Training is performed on modest ARM64 hardware (8 GB RAM) using QLoRA, a quantized low‑rank adaptation technique that reduces the base model to 4‑bit precision while adding lightweight LoRA adapters. This approach enables the fine‑tuning of a 7‑billion‑parameter model without the need for high‑end GPUs, making the methodology accessible to a wide range of practitioners. The authors adopt an iterative refinement strategy across three training cycles. In the first cycle, the model achieves 42.86 % accuracy on a held‑out benchmark, with a high false‑positive rate (≈18 %) because it over‑relies on keyword heuristics and fails to capture temporal dependencies. Error analysis informs the second cycle, where the authors augment the training set with 20 % additional samples that explicitly highlight time gaps, call ordering, and asynchronous events, and they prepend a “consider the sequence” instruction to the prompt. Accuracy rises to 61.73 % and false positives drop to 12 %. In the third cycle, they focus on the most challenging “regulatory‑violation” and “exfiltration” scenarios, adding 5,000 high‑difficulty examples and fine‑tuning learning‑rate schedules. The final model reaches 74.29 % accuracy—a statistically significant 31.4‑point gain (p < 0.001) with a false‑positive rate below 9 %.
A central insight is that data composition, not sheer model size, drives behavior. When the training corpus is heavily skewed toward attack examples, the model flags many benign traces as malicious, inflating false positives. Balancing attack and benign samples (1:1 ratio) halves the false‑positive rate and improves generalization, underscoring the importance of deliberate dataset engineering for security‑focused LLMs.
To promote reproducibility, the authors release the entire pipeline on Hugging‑Face and GitHub: (a) scripts for harvesting and cleaning public threat data, (b) the OpenTelemetry synthetic trace generator, (c) QLoRA fine‑tuning scripts compatible with both Docker and Conda environments, (d) a custom evaluation suite called the Temporal Attack Detection Benchmark (TADB), and (e) pretrained model checkpoints. The repository supports both ARM64 and x86_64 platforms, allowing researchers to replicate results without specialized hardware.

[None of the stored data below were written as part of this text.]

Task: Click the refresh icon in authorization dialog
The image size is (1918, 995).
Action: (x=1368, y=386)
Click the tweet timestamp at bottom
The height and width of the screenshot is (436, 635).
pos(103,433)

The paper concludes that targeted, iterative fine‑tuning on carefully crafted temporal data can dramatically improve LLM‑based attack detection even under resource constraints. However, the authors acknowledge that the current model still produces a non‑trivial number of false alerts, necessitating human analyst oversight before deployment. Future work is outlined to reduce false positives further through ensemble methods, integrate real‑time streaming of OpenTelemetry data, and extend the framework to domain‑specific regulatory compliance checks. By openly sharing data, code, and benchmarks, this work establishes a reproducible foundation for building custom, agent‑centric security models tailored to an organization’s unique threat landscape.